** Begin AVAILABLE RECORDS **
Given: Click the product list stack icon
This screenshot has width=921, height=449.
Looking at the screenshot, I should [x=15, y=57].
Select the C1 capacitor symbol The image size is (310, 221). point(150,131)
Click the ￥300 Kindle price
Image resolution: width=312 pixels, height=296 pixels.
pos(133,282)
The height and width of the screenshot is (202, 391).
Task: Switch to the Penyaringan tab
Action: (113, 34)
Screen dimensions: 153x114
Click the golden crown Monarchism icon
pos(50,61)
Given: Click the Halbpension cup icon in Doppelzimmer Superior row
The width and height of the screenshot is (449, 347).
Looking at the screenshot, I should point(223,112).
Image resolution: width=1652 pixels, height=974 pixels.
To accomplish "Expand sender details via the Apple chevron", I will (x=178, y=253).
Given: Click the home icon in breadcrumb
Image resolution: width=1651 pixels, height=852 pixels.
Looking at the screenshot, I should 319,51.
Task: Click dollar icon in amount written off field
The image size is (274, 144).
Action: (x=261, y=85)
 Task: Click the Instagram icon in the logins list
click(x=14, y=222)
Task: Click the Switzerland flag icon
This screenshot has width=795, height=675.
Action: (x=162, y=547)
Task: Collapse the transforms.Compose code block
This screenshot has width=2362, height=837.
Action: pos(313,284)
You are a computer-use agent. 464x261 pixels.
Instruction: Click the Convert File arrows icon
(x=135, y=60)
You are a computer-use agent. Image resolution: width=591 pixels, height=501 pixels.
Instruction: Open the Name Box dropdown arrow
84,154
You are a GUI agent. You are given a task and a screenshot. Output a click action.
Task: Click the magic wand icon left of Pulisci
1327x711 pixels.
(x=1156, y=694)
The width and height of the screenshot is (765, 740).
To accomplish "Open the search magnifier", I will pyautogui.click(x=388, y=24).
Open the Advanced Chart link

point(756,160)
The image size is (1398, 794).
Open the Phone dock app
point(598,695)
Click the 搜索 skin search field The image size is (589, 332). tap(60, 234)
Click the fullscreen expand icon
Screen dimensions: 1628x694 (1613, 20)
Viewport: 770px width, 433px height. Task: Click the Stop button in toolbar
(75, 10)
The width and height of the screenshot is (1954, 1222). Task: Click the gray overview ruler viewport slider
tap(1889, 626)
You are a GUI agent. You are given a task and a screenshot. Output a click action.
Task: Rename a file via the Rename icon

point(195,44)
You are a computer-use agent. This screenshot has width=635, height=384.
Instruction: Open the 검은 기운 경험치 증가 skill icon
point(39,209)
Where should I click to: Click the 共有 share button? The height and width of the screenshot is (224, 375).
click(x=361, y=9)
** End AVAILABLE RECORDS **
■ **BRIEF**: Can you rewrite the records above as a JSON list of strings, one string per line, with blank lines left out?

■ **RESULT FOR THIS EXERCISE**:
[
  "Given: Click the product list stack icon",
  "This screenshot has width=921, height=449.",
  "Looking at the screenshot, I should [x=15, y=57].",
  "Select the C1 capacitor symbol The image size is (310, 221). point(150,131)",
  "Click the ￥300 Kindle price",
  "Image resolution: width=312 pixels, height=296 pixels.",
  "pos(133,282)",
  "The height and width of the screenshot is (202, 391).",
  "Task: Switch to the Penyaringan tab",
  "Action: (113, 34)",
  "Screen dimensions: 153x114",
  "Click the golden crown Monarchism icon",
  "pos(50,61)",
  "Given: Click the Halbpension cup icon in Doppelzimmer Superior row",
  "The width and height of the screenshot is (449, 347).",
  "Looking at the screenshot, I should point(223,112).",
  "Image resolution: width=1652 pixels, height=974 pixels.",
  "To accomplish \"Expand sender details via the Apple chevron\", I will (x=178, y=253).",
  "Given: Click the home icon in breadcrumb",
  "Image resolution: width=1651 pixels, height=852 pixels.",
  "Looking at the screenshot, I should 319,51.",
  "Task: Click dollar icon in amount written off field",
  "The image size is (274, 144).",
  "Action: (x=261, y=85)",
  " Task: Click the Instagram icon in the logins list",
  "click(x=14, y=222)",
  "Task: Click the Switzerland flag icon",
  "This screenshot has width=795, height=675.",
  "Action: (x=162, y=547)",
  "Task: Collapse the transforms.Compose code block",
  "This screenshot has width=2362, height=837.",
  "Action: pos(313,284)",
  "You are a computer-use agent. 464x261 pixels.",
  "Instruction: Click the Convert File arrows icon",
  "(x=135, y=60)",
  "You are a computer-use agent. Image resolution: width=591 pixels, height=501 pixels.",
  "Instruction: Open the Name Box dropdown arrow",
  "84,154",
  "You are a GUI agent. You are given a task and a screenshot. Output a click action.",
  "Task: Click the magic wand icon left of Pulisci",
  "1327x711 pixels.",
  "(x=1156, y=694)",
  "The width and height of the screenshot is (765, 740).",
  "To accomplish \"Open the search magnifier\", I will pyautogui.click(x=388, y=24).",
  "Open the Advanced Chart link",
  "point(756,160)",
  "The image size is (1398, 794).",
  "Open the Phone dock app",
  "point(598,695)",
  "Click the 搜索 skin search field The image size is (589, 332). tap(60, 234)",
  "Click the fullscreen expand icon",
  "Screen dimensions: 1628x694 (1613, 20)",
  "Viewport: 770px width, 433px height. Task: Click the Stop button in toolbar",
  "(75, 10)",
  "The width and height of the screenshot is (1954, 1222). Task: Click the gray overview ruler viewport slider",
  "tap(1889, 626)",
  "You are a GUI agent. You are given a task and a screenshot. Output a click action.",
  "Task: Rename a file via the Rename icon",
  "point(195,44)",
  "You are a computer-use agent. This screenshot has width=635, height=384.",
  "Instruction: Open the 검은 기운 경험치 증가 skill icon",
  "point(39,209)",
  "Where should I click to: Click the 共有 share button? The height and width of the screenshot is (224, 375).",
  "click(x=361, y=9)"
]